It is time’s own secret when Subeg Singh was born, but we know that the place of his birth was the Jagīr Rāi Bhāgā of the village Jambar in the district of Lāhaur, whose he Zamīndār was to become later on. Subeg Singh was well versed in Persian and Arabic, which he started learning as a young child, and he was very fond of knowledge and scholarship in general. But what really made him stand out were his charity and his compassion, both of which transcended the limits of his community of faith.
For some time Subeg Singh worked in Lāhaur as Kotvāl. People appreciated him for his sense of justice and his love of peace with everyone, and so something happened which at that time was very unusual: Zakarīā Ḳhān, the governor of Lāhaur, respected him and also took him into his service. And he did so for a good reason, for Zakarīā Ḳhān had many problems with the Khālsā Panth.
As so many Muslim rulers before, during and after his time he had made it his mission to eradicate the Sikhs, and for that reason many Sikhs, especially those versed in the art of war, had retreated into the deep forests. Others preferred dry river beds, impassable canyons or life in the desert, beneath the searing sun. What they all had in common was their constant alertness with respect to the enemy, who could attack them at any time, and their determination to once and for all drive the conquerors from the Northeast out of their country. Thus, all of Zakarīā Ḳhān’s attempts to move closer towards his goal even one little bit had failed. As the Sikh community could not be destroyed and the Ḳhān was worried about the general peace of the Pañjāb, he changed his mind and asked the rulers in Dillī for permission to submit a plan for peace to the Sikhs. He gained permission to do so, and it was precisely for this plan that he needed Bhāī Subeg Singh Jī, who acted as mediator and offered the Sikhs a share of one Lakh of the taxes in the areas of Kanganpur, Jhapal and Dayālpur, as well as precious formal clothes like those of a king and the title of Navāb for their Jathedār. In return for this generous offer they were to abandon all hostile acts and intentions towards the government. But the Khālsā refused, for they had been lied to and cheated by the tyrants too many times. Darbārā Singh, one of their leaders, added:
“Gurū Gobind Singh said that the Sikhs would establish their just rule in the Pañjāb.”

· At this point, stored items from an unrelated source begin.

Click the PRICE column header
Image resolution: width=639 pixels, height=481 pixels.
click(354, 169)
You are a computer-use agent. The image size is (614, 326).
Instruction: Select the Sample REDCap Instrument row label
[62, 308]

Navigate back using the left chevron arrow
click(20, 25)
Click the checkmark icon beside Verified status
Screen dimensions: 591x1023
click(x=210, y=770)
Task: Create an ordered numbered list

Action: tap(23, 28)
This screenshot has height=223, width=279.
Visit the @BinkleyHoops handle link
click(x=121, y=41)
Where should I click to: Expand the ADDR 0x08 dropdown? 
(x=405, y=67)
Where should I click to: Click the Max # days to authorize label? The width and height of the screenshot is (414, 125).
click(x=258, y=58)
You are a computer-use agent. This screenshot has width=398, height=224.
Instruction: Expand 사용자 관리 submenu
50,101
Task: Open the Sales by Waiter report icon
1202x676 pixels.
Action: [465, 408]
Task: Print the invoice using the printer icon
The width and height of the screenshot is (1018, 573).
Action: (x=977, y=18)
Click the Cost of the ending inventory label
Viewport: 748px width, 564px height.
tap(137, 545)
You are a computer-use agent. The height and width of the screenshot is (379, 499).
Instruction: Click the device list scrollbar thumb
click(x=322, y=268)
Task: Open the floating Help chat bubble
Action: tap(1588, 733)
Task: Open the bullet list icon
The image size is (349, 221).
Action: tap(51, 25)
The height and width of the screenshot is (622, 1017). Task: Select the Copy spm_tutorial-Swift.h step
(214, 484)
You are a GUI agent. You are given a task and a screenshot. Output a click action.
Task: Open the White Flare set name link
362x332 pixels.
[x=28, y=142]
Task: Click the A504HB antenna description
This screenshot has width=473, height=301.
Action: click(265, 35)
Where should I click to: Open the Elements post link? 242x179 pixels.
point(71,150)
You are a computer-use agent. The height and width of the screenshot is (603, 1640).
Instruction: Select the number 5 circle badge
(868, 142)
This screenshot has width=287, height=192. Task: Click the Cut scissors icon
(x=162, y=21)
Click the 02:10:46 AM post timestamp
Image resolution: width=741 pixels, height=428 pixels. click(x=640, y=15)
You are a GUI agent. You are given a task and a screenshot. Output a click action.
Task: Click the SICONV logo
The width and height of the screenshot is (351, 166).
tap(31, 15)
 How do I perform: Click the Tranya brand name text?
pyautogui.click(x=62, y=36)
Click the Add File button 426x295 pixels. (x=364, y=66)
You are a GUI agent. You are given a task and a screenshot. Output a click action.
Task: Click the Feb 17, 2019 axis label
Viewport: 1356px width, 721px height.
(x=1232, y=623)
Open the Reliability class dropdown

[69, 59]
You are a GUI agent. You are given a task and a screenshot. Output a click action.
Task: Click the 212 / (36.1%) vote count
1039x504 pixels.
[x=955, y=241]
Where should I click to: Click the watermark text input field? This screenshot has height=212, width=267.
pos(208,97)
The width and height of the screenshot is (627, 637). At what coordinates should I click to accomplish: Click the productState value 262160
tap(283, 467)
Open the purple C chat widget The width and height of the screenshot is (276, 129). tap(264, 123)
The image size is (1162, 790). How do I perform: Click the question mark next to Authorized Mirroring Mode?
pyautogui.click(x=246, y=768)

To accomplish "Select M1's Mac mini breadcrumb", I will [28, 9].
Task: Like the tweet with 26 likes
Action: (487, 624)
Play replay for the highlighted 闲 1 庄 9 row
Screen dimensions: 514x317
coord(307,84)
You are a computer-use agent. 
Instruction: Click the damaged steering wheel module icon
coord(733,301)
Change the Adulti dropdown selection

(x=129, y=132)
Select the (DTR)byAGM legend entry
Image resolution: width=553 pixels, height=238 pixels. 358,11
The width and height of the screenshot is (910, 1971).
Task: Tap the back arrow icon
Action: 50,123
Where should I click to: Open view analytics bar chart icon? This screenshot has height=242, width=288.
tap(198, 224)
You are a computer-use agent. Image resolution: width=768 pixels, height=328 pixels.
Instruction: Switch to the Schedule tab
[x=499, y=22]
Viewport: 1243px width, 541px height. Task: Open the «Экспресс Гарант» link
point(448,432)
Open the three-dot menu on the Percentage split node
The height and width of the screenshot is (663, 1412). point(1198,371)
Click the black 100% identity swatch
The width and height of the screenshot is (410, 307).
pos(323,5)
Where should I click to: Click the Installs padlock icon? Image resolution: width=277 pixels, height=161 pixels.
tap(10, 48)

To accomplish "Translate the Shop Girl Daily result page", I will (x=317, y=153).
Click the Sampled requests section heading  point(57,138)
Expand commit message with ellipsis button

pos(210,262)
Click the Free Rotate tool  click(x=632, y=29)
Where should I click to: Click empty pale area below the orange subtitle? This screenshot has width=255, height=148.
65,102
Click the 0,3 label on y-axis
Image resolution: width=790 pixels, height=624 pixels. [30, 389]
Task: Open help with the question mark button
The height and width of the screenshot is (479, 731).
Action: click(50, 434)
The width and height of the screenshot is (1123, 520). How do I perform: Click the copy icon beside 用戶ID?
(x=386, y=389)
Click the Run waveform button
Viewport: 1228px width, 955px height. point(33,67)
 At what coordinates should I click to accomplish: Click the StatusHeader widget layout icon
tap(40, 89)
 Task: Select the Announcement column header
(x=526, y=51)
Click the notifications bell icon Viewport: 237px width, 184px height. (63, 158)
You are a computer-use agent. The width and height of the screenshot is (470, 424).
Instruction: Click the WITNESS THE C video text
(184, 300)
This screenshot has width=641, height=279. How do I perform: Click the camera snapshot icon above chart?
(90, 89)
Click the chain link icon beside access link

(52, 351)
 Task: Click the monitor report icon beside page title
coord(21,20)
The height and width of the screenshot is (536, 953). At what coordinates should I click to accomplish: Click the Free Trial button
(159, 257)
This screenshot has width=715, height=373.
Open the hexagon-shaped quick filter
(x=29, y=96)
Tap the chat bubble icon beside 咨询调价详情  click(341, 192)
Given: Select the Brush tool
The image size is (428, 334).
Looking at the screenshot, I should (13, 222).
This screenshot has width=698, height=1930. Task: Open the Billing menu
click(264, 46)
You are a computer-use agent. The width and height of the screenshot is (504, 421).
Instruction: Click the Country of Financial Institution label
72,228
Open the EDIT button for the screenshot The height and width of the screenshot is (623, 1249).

Subeg Singh Jī was not a man to resign quickly, and he asked the assembled Sikhs to accept at least the offer of a truce – a truce advantageous to themselves, not to others, for in this phase of quiet and peace, which they needed so badly, they could improve their organisation so as to be ready for difficult times in the future. Once he had brought the faltering Sikhs over to his side with respect to the truce, he carried on and, thanks to his abilities as a negotiator, finally managed to get them to agree to most of the offers the government had made. The Khālsā asked Kapūr Singh, who at that time operated the fans to effect some cooling to the community from the searing heat, to accept the princely robes and the title of Navāb, and so he became Navāb Kapūr Singh, who was to play an important role in the Sikh chronicles.
Zakarīā Ḳhān was full of praise and gratitude for Bhāī Subeg Singh Jī’s successful peace negotations. But the peace was build on sand and started to crumble when the Ḳhān reverted to his old evil game of destroying the Sikhs. And so they returned to whence they had come: to safe forests, to sandy riverbeds, to deep canyons and to the wastelands of the desert.
Subeg Singh Jī had a son called Śāhbāz Singh. He was so beautiful and lovely and had such a gracious shape that everyone was overjoyed at seeing him. But Śāhbāz Singh Jī had also been blessed with a noble mind and great intelligence. His father and his mother had begun to instruct him in their religion, Sikhism, while he was still a child, so that as a young man he had deep knowledge of many things. Knowledge can only be made perfect by observing many things and foreign things, and so his parents taught him about Islām and Hindūism and sent him to a Kāzī to study the Persian language. The Kāzī was deeply impressed with Śāhbāz Singh’s character and his appearance and eagerly wanted to marry him to one of his daughters – but to do that, Śāhbāz Singh first had to convert to Islām. Therefore the Kāzī, during all the hours that the youth spent with him to study Persian, started talking to Śāhbāz Singh about the advantages of Islām. And as the Kāzī had only his own intentions in mind, he sooner or later began to vilify other religions, including Sikhism. But the drops of spiritual poison did not enter Śāhbāz Singh’s mind, for as he was too loyally devoted to his VĀHIGURŪ JĪ and as his parents, whom he told everything that happened in the Kāzī’s house, had instructed him so well, he could counter all the advantages of Islām with the advantages of Sikhism.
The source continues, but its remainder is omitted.